Where we denote the fitness of player \(i\) in state \(a\) by \(f_i(a)\), and the set of states which differ from state \(a\) in exactly one position by Neb(\(a\))

Fermi imitation dynamics

This follows the algorithm:

  1. A player \(i\) is chosen at random to consider changing strategy, and another player \(j\) is chosen to have their strategy considered
  2. Player \(i\) accepts player \(j\)'s strategy with a probability according to the Fermi logit function \(\phi(\Delta(f)) = \frac{1}{1 + e^{\beta(\Delta(f))}}\) where \(\Delta(f) = f_i(a) - f_j(a)\) is the difference between player \(i\)'s fitness and player \(j\)'s fitness

Where \(\beta\) is the choice intensity of the system which defines how often a player makes the "more rational" decision, with \(\beta = 0\) resulting in completely random updates.

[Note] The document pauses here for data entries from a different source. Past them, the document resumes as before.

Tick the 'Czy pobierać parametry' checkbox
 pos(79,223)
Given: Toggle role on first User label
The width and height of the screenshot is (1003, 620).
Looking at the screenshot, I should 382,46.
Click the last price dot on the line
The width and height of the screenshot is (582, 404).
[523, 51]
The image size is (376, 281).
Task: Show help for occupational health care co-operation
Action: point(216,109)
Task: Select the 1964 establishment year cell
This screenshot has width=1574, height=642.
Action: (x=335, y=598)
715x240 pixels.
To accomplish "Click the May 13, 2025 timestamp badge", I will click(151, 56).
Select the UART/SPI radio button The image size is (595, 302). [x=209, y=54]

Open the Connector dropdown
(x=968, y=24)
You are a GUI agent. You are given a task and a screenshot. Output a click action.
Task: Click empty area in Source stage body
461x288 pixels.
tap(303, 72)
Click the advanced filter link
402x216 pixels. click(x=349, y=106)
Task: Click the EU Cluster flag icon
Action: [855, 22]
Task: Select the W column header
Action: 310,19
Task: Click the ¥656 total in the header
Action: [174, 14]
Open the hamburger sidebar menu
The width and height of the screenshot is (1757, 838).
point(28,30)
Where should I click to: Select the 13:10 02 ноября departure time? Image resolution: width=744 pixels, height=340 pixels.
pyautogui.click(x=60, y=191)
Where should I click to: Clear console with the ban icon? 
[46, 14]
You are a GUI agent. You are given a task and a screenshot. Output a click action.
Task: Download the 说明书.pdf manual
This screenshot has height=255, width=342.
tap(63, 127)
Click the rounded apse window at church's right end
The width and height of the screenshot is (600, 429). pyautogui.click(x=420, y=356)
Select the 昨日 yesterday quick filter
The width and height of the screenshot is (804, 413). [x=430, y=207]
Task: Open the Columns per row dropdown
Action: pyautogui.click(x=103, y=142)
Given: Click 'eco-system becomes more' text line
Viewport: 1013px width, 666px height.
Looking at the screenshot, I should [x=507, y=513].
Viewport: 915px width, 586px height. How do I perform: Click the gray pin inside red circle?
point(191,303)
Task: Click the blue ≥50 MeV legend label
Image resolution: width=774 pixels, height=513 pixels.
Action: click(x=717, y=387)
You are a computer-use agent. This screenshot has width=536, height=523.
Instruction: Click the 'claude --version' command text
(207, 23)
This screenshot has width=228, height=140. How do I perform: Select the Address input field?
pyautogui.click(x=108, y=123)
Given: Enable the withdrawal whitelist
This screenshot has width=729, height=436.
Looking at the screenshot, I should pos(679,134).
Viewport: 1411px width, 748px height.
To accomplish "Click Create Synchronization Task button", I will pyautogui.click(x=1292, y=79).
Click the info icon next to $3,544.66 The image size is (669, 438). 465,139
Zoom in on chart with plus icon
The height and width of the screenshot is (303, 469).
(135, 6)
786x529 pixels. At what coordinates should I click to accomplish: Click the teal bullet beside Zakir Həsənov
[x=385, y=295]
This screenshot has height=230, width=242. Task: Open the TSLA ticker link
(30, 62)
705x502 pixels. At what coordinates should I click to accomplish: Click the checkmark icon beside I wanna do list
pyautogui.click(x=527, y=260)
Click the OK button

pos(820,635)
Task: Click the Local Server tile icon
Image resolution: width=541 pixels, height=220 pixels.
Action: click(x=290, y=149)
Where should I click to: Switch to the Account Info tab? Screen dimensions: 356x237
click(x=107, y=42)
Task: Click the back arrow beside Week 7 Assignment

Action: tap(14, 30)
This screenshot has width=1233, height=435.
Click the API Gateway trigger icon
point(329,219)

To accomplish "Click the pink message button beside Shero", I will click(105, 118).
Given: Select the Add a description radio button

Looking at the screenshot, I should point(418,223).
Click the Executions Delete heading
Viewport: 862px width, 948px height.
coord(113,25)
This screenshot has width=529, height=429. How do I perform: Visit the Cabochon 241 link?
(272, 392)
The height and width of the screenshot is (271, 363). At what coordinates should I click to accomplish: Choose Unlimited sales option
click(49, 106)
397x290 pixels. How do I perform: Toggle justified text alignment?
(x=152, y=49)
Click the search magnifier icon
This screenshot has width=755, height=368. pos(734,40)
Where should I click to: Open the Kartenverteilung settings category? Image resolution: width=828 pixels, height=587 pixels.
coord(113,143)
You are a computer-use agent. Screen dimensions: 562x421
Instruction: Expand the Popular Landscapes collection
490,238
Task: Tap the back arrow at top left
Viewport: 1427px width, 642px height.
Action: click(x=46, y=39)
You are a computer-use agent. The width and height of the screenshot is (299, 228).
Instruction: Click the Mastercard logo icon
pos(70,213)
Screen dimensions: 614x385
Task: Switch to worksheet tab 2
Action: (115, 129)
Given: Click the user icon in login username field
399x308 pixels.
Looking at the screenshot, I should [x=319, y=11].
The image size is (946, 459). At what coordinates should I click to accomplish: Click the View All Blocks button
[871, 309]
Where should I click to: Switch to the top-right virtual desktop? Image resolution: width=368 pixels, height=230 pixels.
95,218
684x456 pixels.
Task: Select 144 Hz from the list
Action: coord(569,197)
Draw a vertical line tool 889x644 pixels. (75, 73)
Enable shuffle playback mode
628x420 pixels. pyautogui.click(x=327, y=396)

The transition matrix of a process operating under to Fermi imitation dynamics is defined as follows:

\[ T_\textbf{ab} = \begin{cases} \frac{1}{N(N-1)}\sum_{a_j=b_{I(\textbf{a,b})}}\phi(f_{\text{I(\textbf{a,b})}}(a) - f_{j}(\textbf{a})) & \text{if }\textbf{b} \in \text{Neb($\textbf{a}$)}\\ 0 & \text{if }\textbf{b} \notin \text{Neb($\textbf{a}$) and $\textbf{a}$}\neq \textbf{b}\\ 1 - \sum_{\textbf{c} \in S \setminus \text{\{\textbf{a}\}}}T_{ab} & \text{if }\textbf{a}=\textbf{b} \end{cases} \]

Aspiration dynamics

Aspiration dynamics is only defined for games with exactly two strategies, and follows the algorithm:

  1. A player \(i\) is picked to switch strategy at random
  2. They change strategy with probability \(\phi(f_i(a) - A_i)\), where \(A_i\) is the aspiration of player \(i\), the fitness that they wish to obtain.

The transition matrix of a process operating under aspiration dynamics is defined as follows:

\[ T_{ab} = \begin{cases} \frac{1}{N} \cdot \phi(f_{I(a,b)}(a) - A_{I(a,b)}) & \text{if $\textbf{b}$} \in \text{Neb}(\textbf{a})\\ 0 & \text{if }\textbf{b} \notin \text{Neb($\textbf{a}$) and $\textbf{a}$}\neq \textbf{b}\\ 1 - \sum_{\textbf{c} \in S \setminus \text{\{\textbf{a}\}}}T_{ab} & \text{if }\textbf{a}=\textbf{b} \end{cases} \]

Introspection Dynamics

This follows the algorithm:

  1. A player \(i\) is picked at random to reconsider their strategy
  2. A strategy \(k\) is picked at random for them to consider
  3. They accept the new strategy with a probability \(\phi(\Delta(f))\), where \(\Delta(f) = f_i(a) - f_i(b)\) is the difference between a player's current payoff and the possible payoff they could obtain by switching strategy.

The transition matrix of a process operating under introspection dynamics is defined as follows:

\[ T_{\textbf{ab}} = \begin{cases} \dfrac{1}{N(m_j - 1)} \, \phi (f_i(a) - f_i(b)) & \text{if } \textbf{b} \in \mathrm{Neb}(\textbf{a}) \text{ and } j = I(\textbf{a,b}),\\[1.2em] 0 & \text{if } \textbf{b} \notin \mathrm{Neb}(\textbf{a}) \text{and $\textbf{a}$} \neq \textbf{b},\\[0.8em] 1 - \sum_{\textbf{c} \in S \setminus \text{\{\textbf{a}\}}}T_{ab} & \text{if }\textbf{a}=\textbf{b} \end{cases} \]

Mutation

Mutation is a step which can be added to any birth-death process. It follows the algorithm:

  1. The population dynamic occurs as usual
  2. Before the chosen player \(i\) changes strategy, they may instead mutate to another action type \(k\) with probability \(\mu_{ik}\)

We can apply mutation to functions by the following transformation:

\[ T^m_{ab} = T_{ab}(1 - \sum_{k \in K}\mu_{I(ab), k}) + \frac{\mu_{I(a,b), b_{I(a,b)}}}{N} \]

where \(K\) is the set of action types.